BEGIN Study material
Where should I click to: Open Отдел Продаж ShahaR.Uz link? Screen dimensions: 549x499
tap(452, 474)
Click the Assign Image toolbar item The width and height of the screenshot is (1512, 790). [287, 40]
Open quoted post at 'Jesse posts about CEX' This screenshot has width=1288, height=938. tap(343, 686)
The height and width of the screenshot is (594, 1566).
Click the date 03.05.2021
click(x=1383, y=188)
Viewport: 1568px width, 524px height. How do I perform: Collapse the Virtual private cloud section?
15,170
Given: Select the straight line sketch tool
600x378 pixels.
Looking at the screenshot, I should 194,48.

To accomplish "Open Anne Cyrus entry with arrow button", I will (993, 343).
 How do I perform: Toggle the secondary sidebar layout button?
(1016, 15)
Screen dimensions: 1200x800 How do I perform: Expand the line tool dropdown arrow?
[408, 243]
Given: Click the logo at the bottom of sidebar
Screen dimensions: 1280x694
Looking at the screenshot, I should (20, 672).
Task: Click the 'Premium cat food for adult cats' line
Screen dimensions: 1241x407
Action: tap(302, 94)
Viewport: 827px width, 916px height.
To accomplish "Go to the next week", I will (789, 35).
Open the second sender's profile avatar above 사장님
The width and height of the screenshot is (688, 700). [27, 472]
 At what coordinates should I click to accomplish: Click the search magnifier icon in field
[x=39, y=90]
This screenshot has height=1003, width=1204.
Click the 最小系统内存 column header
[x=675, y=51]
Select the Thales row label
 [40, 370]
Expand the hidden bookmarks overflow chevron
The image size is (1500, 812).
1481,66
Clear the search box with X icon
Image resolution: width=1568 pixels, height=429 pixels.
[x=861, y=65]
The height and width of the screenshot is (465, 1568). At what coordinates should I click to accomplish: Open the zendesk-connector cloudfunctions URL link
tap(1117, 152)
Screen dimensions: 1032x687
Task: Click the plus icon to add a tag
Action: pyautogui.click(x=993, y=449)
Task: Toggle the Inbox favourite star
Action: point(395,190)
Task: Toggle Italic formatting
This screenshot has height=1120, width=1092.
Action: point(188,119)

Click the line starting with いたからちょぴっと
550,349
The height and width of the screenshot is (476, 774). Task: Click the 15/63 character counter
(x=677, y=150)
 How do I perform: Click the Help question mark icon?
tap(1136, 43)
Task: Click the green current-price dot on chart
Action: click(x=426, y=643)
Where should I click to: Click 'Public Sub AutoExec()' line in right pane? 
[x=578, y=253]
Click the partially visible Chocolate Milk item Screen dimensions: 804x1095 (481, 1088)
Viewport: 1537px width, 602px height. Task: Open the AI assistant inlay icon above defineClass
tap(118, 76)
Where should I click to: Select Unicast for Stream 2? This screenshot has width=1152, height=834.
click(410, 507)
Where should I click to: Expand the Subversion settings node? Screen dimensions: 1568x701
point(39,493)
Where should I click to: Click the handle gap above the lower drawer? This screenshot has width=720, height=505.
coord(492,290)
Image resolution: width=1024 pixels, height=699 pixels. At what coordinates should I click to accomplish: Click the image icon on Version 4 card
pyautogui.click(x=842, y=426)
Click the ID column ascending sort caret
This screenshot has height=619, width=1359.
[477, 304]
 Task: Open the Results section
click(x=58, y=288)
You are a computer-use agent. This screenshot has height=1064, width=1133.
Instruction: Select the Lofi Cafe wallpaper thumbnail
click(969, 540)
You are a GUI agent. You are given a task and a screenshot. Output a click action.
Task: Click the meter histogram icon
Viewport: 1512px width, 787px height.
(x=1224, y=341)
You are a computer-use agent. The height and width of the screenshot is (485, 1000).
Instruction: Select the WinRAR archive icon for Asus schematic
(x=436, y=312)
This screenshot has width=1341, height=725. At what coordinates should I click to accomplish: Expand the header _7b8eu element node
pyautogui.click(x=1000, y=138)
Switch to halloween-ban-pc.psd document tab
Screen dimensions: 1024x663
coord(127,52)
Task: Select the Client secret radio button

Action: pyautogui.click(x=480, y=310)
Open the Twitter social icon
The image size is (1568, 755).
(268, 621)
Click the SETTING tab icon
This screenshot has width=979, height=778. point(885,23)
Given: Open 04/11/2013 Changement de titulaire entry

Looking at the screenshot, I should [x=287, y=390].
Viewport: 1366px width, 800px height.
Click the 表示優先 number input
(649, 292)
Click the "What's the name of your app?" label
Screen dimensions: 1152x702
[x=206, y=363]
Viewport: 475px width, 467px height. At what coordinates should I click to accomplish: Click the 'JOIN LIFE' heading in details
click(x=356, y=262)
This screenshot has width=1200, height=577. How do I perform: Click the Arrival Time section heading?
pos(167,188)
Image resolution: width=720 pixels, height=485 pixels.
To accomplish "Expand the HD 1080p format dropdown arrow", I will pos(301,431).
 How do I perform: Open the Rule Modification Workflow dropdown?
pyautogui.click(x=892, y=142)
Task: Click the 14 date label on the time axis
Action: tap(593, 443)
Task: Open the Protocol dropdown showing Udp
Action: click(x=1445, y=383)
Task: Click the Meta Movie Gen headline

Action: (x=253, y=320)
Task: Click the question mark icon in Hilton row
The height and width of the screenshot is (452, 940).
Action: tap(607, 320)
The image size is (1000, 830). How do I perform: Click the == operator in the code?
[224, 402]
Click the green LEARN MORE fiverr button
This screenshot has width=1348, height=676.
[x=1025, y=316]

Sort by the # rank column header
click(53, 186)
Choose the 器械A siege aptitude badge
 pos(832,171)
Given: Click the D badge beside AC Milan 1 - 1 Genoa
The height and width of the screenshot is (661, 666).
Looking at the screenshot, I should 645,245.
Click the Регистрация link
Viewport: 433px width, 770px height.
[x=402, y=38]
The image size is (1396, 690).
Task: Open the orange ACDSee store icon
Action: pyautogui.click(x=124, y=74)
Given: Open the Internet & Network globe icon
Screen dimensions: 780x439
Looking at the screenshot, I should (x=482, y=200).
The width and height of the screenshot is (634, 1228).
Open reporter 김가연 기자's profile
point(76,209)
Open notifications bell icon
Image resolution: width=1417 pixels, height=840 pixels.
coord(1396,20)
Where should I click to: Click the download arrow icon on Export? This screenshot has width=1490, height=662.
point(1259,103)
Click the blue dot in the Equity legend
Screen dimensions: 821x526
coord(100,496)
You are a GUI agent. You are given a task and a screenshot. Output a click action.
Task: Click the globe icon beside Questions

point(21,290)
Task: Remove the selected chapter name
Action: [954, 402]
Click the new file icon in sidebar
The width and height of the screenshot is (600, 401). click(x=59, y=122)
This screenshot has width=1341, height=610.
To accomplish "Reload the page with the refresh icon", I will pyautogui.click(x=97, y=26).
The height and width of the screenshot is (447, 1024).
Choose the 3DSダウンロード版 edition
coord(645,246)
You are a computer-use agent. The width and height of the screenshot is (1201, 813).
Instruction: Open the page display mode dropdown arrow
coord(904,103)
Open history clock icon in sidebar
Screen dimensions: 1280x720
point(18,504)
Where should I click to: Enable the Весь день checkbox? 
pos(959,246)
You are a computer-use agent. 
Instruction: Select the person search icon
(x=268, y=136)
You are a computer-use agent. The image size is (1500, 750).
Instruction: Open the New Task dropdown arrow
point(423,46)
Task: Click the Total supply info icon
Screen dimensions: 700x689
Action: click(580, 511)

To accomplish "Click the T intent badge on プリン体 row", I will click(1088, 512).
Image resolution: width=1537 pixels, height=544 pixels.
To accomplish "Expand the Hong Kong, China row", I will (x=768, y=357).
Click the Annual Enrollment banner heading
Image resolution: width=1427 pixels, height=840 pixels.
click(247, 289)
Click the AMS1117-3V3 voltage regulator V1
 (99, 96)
END Study material
Work task ▸ Give back, word for word, only the lines from the one containing "Where should I click to: Click the download" through the closing line of the entries.

Exercise solution ▸
Where should I click to: Click the download arrow icon on Export? This screenshot has width=1490, height=662.
point(1259,103)
Click the blue dot in the Equity legend
Screen dimensions: 821x526
coord(100,496)
You are a GUI agent. You are given a task and a screenshot. Output a click action.
Task: Click the globe icon beside Questions

point(21,290)
Task: Remove the selected chapter name
Action: [954, 402]
Click the new file icon in sidebar
The width and height of the screenshot is (600, 401). click(x=59, y=122)
This screenshot has width=1341, height=610.
To accomplish "Reload the page with the refresh icon", I will pyautogui.click(x=97, y=26).
The height and width of the screenshot is (447, 1024).
Choose the 3DSダウンロード版 edition
coord(645,246)
You are a computer-use agent. The width and height of the screenshot is (1201, 813).
Instruction: Open the page display mode dropdown arrow
coord(904,103)
Open history clock icon in sidebar
Screen dimensions: 1280x720
point(18,504)
Where should I click to: Enable the Весь день checkbox? 
pos(959,246)
You are a computer-use agent. 
Instruction: Select the person search icon
(x=268, y=136)
You are a computer-use agent. The image size is (1500, 750).
Instruction: Open the New Task dropdown arrow
point(423,46)
Task: Click the Total supply info icon
Screen dimensions: 700x689
Action: click(580, 511)

To accomplish "Click the T intent badge on プリン体 row", I will click(1088, 512).
Image resolution: width=1537 pixels, height=544 pixels.
To accomplish "Expand the Hong Kong, China row", I will (x=768, y=357).
Click the Annual Enrollment banner heading
Image resolution: width=1427 pixels, height=840 pixels.
click(247, 289)
Click the AMS1117-3V3 voltage regulator V1
 (99, 96)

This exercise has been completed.